В Сеуте жили тогда евреи, богатые, чувствовавшие себя в безопасности в древних усадьбах. Они умерли. Жили здесь и христиане, которые полагали, что торговля и тяжкий труд вместе с мусульманами в доках как-то защитит их от меча. Они тоже умерли. Последователи Пророка протестовали, когда кровь реками текла по улицам, и умерли вслед. Альмохадцы не были людьми большого терпения, и, когда Сеута покорилась их воле, ушли.

Если вы пойдете в сукв, то есть спуститесь к докам, вы, возможно, найдете седобородых старцев, которые помнят те дни. За монету или даже за миску еды они готовы рассказывать бесконечно – как они прятались в темных проулках, или в пустых бочках, или же глядели из подвалов на странных свирепых всадников, несшихся мимо. Год от года рассказчиков становится все меньше, а рассказы все приукрашиваются, пока уже и сами немногочисленные выжившие вспоминают с трудом, как это было на самом деле.

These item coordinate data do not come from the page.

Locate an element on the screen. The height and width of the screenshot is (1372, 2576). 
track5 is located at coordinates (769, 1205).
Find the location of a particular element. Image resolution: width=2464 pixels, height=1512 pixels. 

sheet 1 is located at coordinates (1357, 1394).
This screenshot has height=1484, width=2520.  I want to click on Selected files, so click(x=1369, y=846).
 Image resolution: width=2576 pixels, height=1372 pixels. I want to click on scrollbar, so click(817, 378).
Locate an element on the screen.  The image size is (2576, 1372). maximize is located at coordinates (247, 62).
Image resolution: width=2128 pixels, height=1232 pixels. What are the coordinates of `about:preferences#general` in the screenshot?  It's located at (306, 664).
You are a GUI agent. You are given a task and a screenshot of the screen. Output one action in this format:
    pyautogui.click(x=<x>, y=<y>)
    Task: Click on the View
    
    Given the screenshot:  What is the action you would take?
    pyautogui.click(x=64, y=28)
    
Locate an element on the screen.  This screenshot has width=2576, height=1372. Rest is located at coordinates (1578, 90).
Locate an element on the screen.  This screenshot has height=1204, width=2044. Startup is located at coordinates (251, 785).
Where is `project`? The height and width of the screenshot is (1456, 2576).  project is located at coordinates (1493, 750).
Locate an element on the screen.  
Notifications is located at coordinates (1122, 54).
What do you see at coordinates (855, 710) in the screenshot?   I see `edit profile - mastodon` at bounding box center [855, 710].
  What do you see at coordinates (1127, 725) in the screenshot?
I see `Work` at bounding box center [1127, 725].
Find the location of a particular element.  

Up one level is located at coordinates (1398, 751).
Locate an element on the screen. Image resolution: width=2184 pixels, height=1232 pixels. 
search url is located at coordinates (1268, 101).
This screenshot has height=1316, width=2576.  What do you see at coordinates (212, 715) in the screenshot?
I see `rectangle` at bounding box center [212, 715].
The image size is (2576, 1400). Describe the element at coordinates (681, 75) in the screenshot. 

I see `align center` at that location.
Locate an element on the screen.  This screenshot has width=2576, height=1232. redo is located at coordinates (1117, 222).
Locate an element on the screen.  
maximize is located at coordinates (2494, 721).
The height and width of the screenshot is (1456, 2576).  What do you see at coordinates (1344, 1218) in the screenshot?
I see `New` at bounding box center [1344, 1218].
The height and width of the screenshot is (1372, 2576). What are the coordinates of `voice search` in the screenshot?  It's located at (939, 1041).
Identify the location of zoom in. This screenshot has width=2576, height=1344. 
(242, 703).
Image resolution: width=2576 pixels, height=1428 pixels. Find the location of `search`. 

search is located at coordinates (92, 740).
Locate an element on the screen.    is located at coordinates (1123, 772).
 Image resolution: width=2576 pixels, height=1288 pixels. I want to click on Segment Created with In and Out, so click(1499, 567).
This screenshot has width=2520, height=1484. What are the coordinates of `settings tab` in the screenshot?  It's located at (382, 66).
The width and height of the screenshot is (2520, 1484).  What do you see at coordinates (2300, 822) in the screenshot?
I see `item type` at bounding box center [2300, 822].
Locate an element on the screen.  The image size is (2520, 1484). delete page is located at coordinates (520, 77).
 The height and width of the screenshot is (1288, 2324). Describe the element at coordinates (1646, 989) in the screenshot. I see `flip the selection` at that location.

Но были и другие глаза, что видели эти ночи огня и крови, – глаза мертвых. Сыны Сета и Каина страдали так же в руках захватчиков, хоть никто не пел каддиш1 по Саломону ибн Джедаху ибн Габиролу. Никто не знал о его присутствии, и ветер унес его прах в море. Все каиниты Сеуты погибли, за исключением тех, кто успел бежать. До прихода альмохадцев город был популярным местом среди неживых аль-Андалус, тихой и гостеприимной гаванью. Смертные называют город населенным призраками, и они не так уж далеки от истины.

† † †

Спустя почти век после кровавого нашествия двое изнуренных путников обводили взглядом город, восставший из пепла, и вспоминали. Первый был высок, его острые черты и потемневшая от солнца кожа говорила о принадлежности к альморавидам. При ближайшем рассмотрении оказалось бы, что покрой одеяния на нем устарел лет на сто, но близко рассматривать его никто бы не взялся. На поясе его не было меча, и все же карманники и воры Сеуты не тревожили его. "Тот, кто сам есть клинок, - сказал один из воров, – в клинке не нуждается". Остальные кивнули и отправились искать более легкую добычу.

Второй путешественник казался полной противоположностью своему спутнику. Он был невысок и крепко сбит; чтобы поспевать, ему приходилось идти быстрым шагом. Случайный наблюдатель мог бы заметить суму, перекинутую через плечо, и принять путника за ученого, в чем, в общем-то, не ошибся бы.

– Сколько еще идти, Ибрагим? – спросил невысокий. – У нас мало времени, особенно если этот дьявол ибн Са’ид найдет нас здесь.

– Исаак, друг мой, – тихо проговорил другой, – у него гораздо меньше шансов найти нас, если молчание обовьет твое сердце. Кроме того, он вовсе не дьявол. Я знаю, я с ним встречался. Он ровно столько же человек, сколь ты и я.

– Осознание этого, – фыркнул Исаак, – не добавляет спокойствия. – Пара двигалась в ночи подобно усталым хищникам, преследующим раненую добычу. Они шли узкими улицами, неумолимо двигаясь к своей цели; тут и там Ибрагим останавливался, осматривал перекресток или же кусок камня на земле, затем вновь двигался вперед.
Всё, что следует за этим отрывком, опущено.